▶ Exercise instructions:
1 > List the usernames of everyone who posted in the ramen pie thread.
2 > From the ramen pie thread, reproduce verbatim everything from "Kinda reminds me" down to "Boy Scout trips!".

▶ Excerpted text:
------------------------------------------------

# Ramen Pie!



## Habanolover (Feb 22, 2006)

This is a great snack that I learned about when I was a poor bachelor. Make sur you do not have to have your cholesterol levels checked the next day! :r

*Ramen Noodle Pie*

*Ingredients:*
2 packages of your favorite Ramen Noodles
Jalapeno slices
Chopped pickle (the hot pickles are best but a regular dill wil work)
2 Slim Jims (or Lil Smokey sausages X8) cut into 1/8 inch slices
Shredded cheddar chees (or any shreddd cheese you like
Chopped tomatoes, onions, and green peppers (or just used the canned mix)
1 can of Cheez Wiz
1 Bag of Doritos (or crackers)
1 Ziploc bag

*Instructions:*

Take 2 packages of Ramen Noodles (whatever flavor you prefer). Crush the brick until all the noodles are loose. Pour the noodles into the Ziploc bag and add the seasoning packets.

Add some shredded cheese, tomato, onion, green pepper, jalapeno, pickle and the meat. Close the bag and get everything all mixed up.

Pour a little bit of very hot water into the bag and work it into the mixture. Keep adding the hot water until the mixture is wet but not soupy.

Close bag and lay flat on counter using your hands to pat down the mixture until it is about 1/2 to 1 inch thick all over.

Let sit covered with a towel about 15 minutes. When the mixture feels firm to the touch take a knife and cut open the bag. If you attempt to remove the pie from the bag it may fall apart but that is ok too.

Spread Cheeze Wiz all over the top and then sprinkle with some crumbled up Fritos or Doritos.

Dip into it with your Doritos or crackers and enjoy!

Refrigerate any leftovers and reheat in the microwave.


----------



## Cypress (Jun 27, 2007)

Any pics of this creation? I am almost scared to imagine what this looks like.


----------



## jledou (Jul 18, 2008)

:shocked: ummmm I won't knock it until I try it but ... umm yeah....


----------



## Pugsley (Jul 12, 2009)

I got chest pains just reading that. :faint:


----------



## suretolose (Jul 8, 2009)

You have got to be kidding me


----------



## fuente~fuente (May 11, 2009)

I donno man... Sounds pretty sketchy to me!:tape2:

Ahhh who am I kidding... I'd tear it up if I was hungry enough!:biggrin1:

Kinda reminds me of the "Twinkie Weiner Sandwich" from the Weird Al Yankovic movie "UHF" for some reason.:lol:

CLICK HERE!!!-->YouTube - UHF: Twinkie Wiener Sandwich<--CLICK HERE!!!

God I loved that movie!:biglaugh:


----------



## Stench (Aug 17, 2009)

I've eaten much worse than this on Boy Scout trips!

When I was a batchelor, I can remember going thru cabinets and making far scarier concoctions!

Sounds pretty good...heart attack in a bowl, but good!

When you get down to catalina dressing packets and stale saltines, you know you're a broke bachelor!

------------------------------------------------

▶ Data section:

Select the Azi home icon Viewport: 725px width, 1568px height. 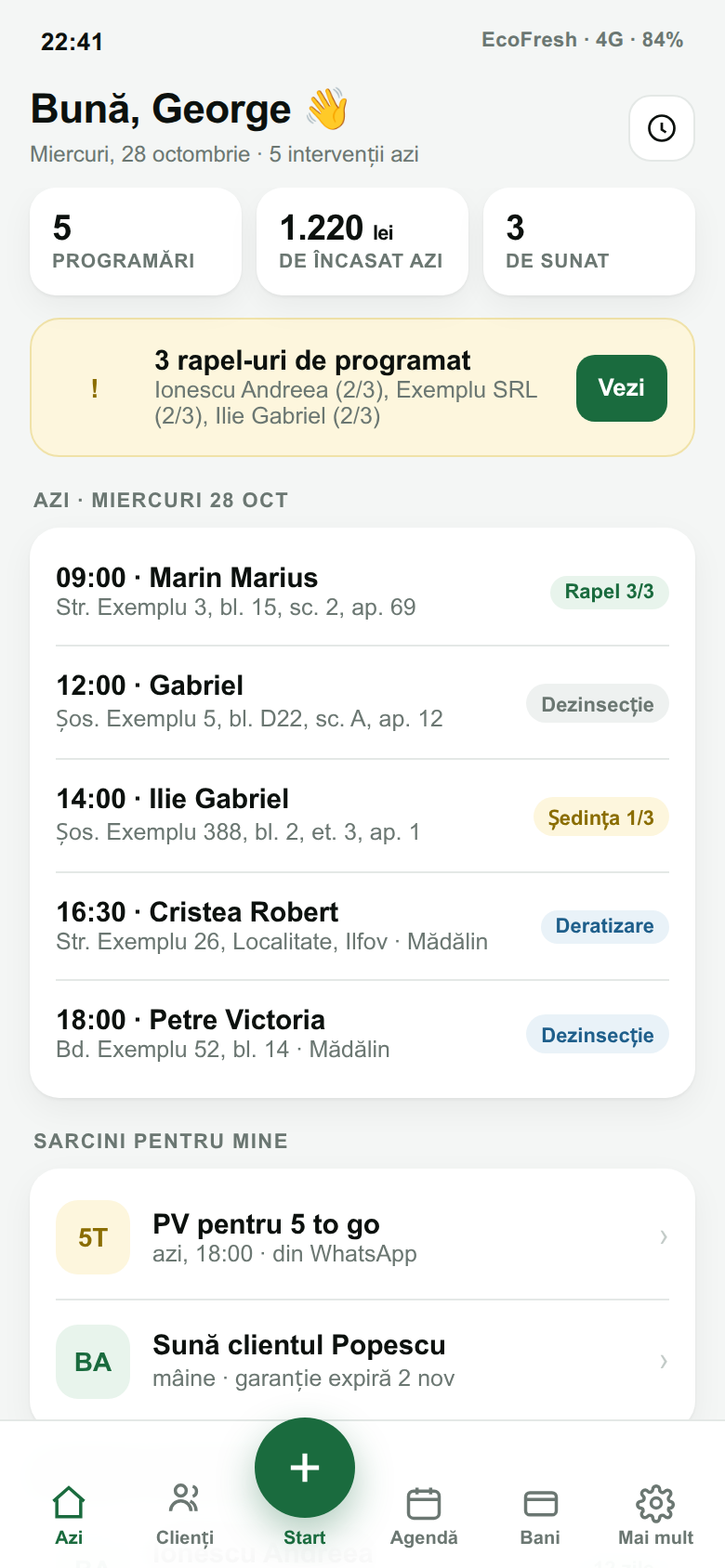pos(69,1502)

------------------------------------------------

▶ Task-by-task results:
1 > Habanolover, Cypress, jledou, Pugsley, suretolose, fuente~fuente, Stench

2 >
Kinda reminds me of the "Twinkie Weiner Sandwich" from the Weird Al Yankovic movie "UHF" for some reason.:lol:

CLICK HERE!!!-->YouTube - UHF: Twinkie Wiener Sandwich<--CLICK HERE!!!

God I loved that movie!:biglaugh:


----------



## Stench (Aug 17, 2009)

I've eaten much worse than this on Boy Scout trips!